> [THE PROBLEM]:
Copy the records exactly as they appear, beginning at the line that contains "Where should I" and stopping after the line that contains "Looking at the screenshot, I should [x=20, y=120].".

<<<<

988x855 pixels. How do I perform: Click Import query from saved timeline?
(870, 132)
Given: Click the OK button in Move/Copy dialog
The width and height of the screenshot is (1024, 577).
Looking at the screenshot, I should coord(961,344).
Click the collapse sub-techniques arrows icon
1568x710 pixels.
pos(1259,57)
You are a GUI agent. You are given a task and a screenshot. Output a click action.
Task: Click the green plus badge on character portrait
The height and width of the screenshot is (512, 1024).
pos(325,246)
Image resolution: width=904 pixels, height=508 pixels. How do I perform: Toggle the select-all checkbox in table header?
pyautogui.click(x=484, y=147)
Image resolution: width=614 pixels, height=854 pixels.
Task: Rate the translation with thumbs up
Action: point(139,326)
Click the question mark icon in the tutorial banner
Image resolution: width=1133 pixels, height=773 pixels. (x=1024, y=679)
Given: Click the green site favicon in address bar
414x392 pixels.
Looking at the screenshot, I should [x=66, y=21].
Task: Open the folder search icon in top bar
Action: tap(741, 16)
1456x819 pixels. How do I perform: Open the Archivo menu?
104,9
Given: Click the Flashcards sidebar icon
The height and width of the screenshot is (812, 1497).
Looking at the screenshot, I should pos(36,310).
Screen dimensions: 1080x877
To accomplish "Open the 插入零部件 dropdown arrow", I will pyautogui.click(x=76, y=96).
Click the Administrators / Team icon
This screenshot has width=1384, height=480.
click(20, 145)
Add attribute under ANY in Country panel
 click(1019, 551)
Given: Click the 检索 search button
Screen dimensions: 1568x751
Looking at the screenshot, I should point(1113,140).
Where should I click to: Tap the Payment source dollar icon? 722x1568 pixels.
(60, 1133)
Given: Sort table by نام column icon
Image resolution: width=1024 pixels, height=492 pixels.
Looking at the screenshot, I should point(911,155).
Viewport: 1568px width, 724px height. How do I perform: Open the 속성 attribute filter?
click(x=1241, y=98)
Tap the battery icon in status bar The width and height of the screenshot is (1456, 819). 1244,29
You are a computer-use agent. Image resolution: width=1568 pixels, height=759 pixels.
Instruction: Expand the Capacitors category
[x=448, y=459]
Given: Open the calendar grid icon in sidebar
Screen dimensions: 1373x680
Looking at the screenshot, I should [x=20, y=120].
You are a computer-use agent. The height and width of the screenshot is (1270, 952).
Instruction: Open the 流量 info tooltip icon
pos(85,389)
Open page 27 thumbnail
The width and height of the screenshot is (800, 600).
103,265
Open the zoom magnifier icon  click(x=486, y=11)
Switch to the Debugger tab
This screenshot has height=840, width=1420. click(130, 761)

>>>>

> [OUTPUT FOR THIS TASK]:
Where should I click to: Tap the Payment source dollar icon? 722x1568 pixels.
(60, 1133)
Given: Sort table by نام column icon
Image resolution: width=1024 pixels, height=492 pixels.
Looking at the screenshot, I should point(911,155).
Viewport: 1568px width, 724px height. How do I perform: Open the 속성 attribute filter?
click(x=1241, y=98)
Tap the battery icon in status bar The width and height of the screenshot is (1456, 819). 1244,29
You are a computer-use agent. Image resolution: width=1568 pixels, height=759 pixels.
Instruction: Expand the Capacitors category
[x=448, y=459]
Given: Open the calendar grid icon in sidebar
Screen dimensions: 1373x680
Looking at the screenshot, I should [x=20, y=120].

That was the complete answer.